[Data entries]
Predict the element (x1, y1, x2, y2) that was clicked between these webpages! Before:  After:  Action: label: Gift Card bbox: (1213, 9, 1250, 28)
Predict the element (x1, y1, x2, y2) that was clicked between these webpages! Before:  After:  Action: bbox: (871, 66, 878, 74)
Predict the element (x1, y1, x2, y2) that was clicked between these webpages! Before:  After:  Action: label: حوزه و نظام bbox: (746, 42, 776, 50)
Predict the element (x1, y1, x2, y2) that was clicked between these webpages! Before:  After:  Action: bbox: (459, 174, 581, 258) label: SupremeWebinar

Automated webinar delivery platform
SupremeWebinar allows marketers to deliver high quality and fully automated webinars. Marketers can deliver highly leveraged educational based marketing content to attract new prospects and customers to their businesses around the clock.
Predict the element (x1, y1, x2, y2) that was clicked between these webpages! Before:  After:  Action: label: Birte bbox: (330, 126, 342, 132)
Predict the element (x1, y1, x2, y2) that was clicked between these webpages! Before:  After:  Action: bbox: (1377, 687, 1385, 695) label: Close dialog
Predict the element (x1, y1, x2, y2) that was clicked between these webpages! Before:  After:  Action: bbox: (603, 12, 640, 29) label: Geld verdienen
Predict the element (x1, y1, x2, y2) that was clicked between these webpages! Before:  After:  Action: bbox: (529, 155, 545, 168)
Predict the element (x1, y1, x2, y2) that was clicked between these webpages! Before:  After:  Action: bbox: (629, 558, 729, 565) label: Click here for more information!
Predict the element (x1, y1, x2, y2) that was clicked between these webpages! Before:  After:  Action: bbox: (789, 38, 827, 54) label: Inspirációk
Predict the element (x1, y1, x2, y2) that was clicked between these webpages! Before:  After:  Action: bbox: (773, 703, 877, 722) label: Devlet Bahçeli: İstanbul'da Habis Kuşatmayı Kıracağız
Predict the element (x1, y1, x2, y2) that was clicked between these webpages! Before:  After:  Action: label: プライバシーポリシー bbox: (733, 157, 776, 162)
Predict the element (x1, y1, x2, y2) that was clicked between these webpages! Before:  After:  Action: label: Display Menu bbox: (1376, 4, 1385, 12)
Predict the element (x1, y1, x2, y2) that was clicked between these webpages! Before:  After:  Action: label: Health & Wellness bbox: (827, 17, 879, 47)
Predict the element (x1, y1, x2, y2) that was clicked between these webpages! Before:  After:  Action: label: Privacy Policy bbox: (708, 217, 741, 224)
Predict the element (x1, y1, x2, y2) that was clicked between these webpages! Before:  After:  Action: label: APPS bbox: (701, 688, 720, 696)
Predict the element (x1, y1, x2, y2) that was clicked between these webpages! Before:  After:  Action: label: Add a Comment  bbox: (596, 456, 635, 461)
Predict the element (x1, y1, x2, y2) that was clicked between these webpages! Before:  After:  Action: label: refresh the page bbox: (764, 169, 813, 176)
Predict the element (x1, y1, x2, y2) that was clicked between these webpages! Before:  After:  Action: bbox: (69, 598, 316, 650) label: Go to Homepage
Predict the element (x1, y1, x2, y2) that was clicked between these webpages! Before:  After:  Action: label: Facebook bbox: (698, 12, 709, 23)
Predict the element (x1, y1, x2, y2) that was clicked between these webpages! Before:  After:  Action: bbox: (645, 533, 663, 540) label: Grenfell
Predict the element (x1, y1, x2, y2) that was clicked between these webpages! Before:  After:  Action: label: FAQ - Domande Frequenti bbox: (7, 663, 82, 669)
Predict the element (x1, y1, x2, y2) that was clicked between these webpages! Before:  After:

#### THE EXERCISE
Rewrite the records above with every "between these webpages" changed to "across these two pages", and leave all other text as it is.

#### EXERCISE SOLUTION
Predict the element (x1, y1, x2, y2) that was clicked across these two pages! Before:  After:  Action: label: Gift Card bbox: (1213, 9, 1250, 28)
Predict the element (x1, y1, x2, y2) that was clicked across these two pages! Before:  After:  Action: bbox: (871, 66, 878, 74)
Predict the element (x1, y1, x2, y2) that was clicked across these two pages! Before:  After:  Action: label: حوزه و نظام bbox: (746, 42, 776, 50)
Predict the element (x1, y1, x2, y2) that was clicked across these two pages! Before:  After:  Action: bbox: (459, 174, 581, 258) label: SupremeWebinar

Automated webinar delivery platform
SupremeWebinar allows marketers to deliver high quality and fully automated webinars. Marketers can deliver highly leveraged educational based marketing content to attract new prospects and customers to their businesses around the clock.
Predict the element (x1, y1, x2, y2) that was clicked across these two pages! Before:  After:  Action: label: Birte bbox: (330, 126, 342, 132)
Predict the element (x1, y1, x2, y2) that was clicked across these two pages! Before:  After:  Action: bbox: (1377, 687, 1385, 695) label: Close dialog
Predict the element (x1, y1, x2, y2) that was clicked across these two pages! Before:  After:  Action: bbox: (603, 12, 640, 29) label: Geld verdienen
Predict the element (x1, y1, x2, y2) that was clicked across these two pages! Before:  After:  Action: bbox: (529, 155, 545, 168)
Predict the element (x1, y1, x2, y2) that was clicked across these two pages! Before:  After:  Action: bbox: (629, 558, 729, 565) label: Click here for more information!
Predict the element (x1, y1, x2, y2) that was clicked across these two pages! Before:  After:  Action: bbox: (789, 38, 827, 54) label: Inspirációk
Predict the element (x1, y1, x2, y2) that was clicked across these two pages! Before:  After:  Action: bbox: (773, 703, 877, 722) label: Devlet Bahçeli: İstanbul'da Habis Kuşatmayı Kıracağız
Predict the element (x1, y1, x2, y2) that was clicked across these two pages! Before:  After:  Action: label: プライバシーポリシー bbox: (733, 157, 776, 162)
Predict the element (x1, y1, x2, y2) that was clicked across these two pages! Before:  After:  Action: label: Display Menu bbox: (1376, 4, 1385, 12)
Predict the element (x1, y1, x2, y2) that was clicked across these two pages! Before:  After:  Action: label: Health & Wellness bbox: (827, 17, 879, 47)
Predict the element (x1, y1, x2, y2) that was clicked across these two pages! Before:  After:  Action: label: Privacy Policy bbox: (708, 217, 741, 224)
Predict the element (x1, y1, x2, y2) that was clicked across these two pages! Before:  After:  Action: label: APPS bbox: (701, 688, 720, 696)
Predict the element (x1, y1, x2, y2) that was clicked across these two pages! Before:  After:  Action: label: Add a Comment  bbox: (596, 456, 635, 461)
Predict the element (x1, y1, x2, y2) that was clicked across these two pages! Before:  After:  Action: label: refresh the page bbox: (764, 169, 813, 176)
Predict the element (x1, y1, x2, y2) that was clicked across these two pages! Before:  After:  Action: bbox: (69, 598, 316, 650) label: Go to Homepage
Predict the element (x1, y1, x2, y2) that was clicked across these two pages! Before:  After:  Action: label: Facebook bbox: (698, 12, 709, 23)
Predict the element (x1, y1, x2, y2) that was clicked across these two pages! Before:  After:  Action: bbox: (645, 533, 663, 540) label: Grenfell
Predict the element (x1, y1, x2, y2) that was clicked across these two pages! Before:  After:  Action: label: FAQ - Domande Frequenti bbox: (7, 663, 82, 669)
Predict the element (x1, y1, x2, y2) that was clicked across these two pages! Before:  After:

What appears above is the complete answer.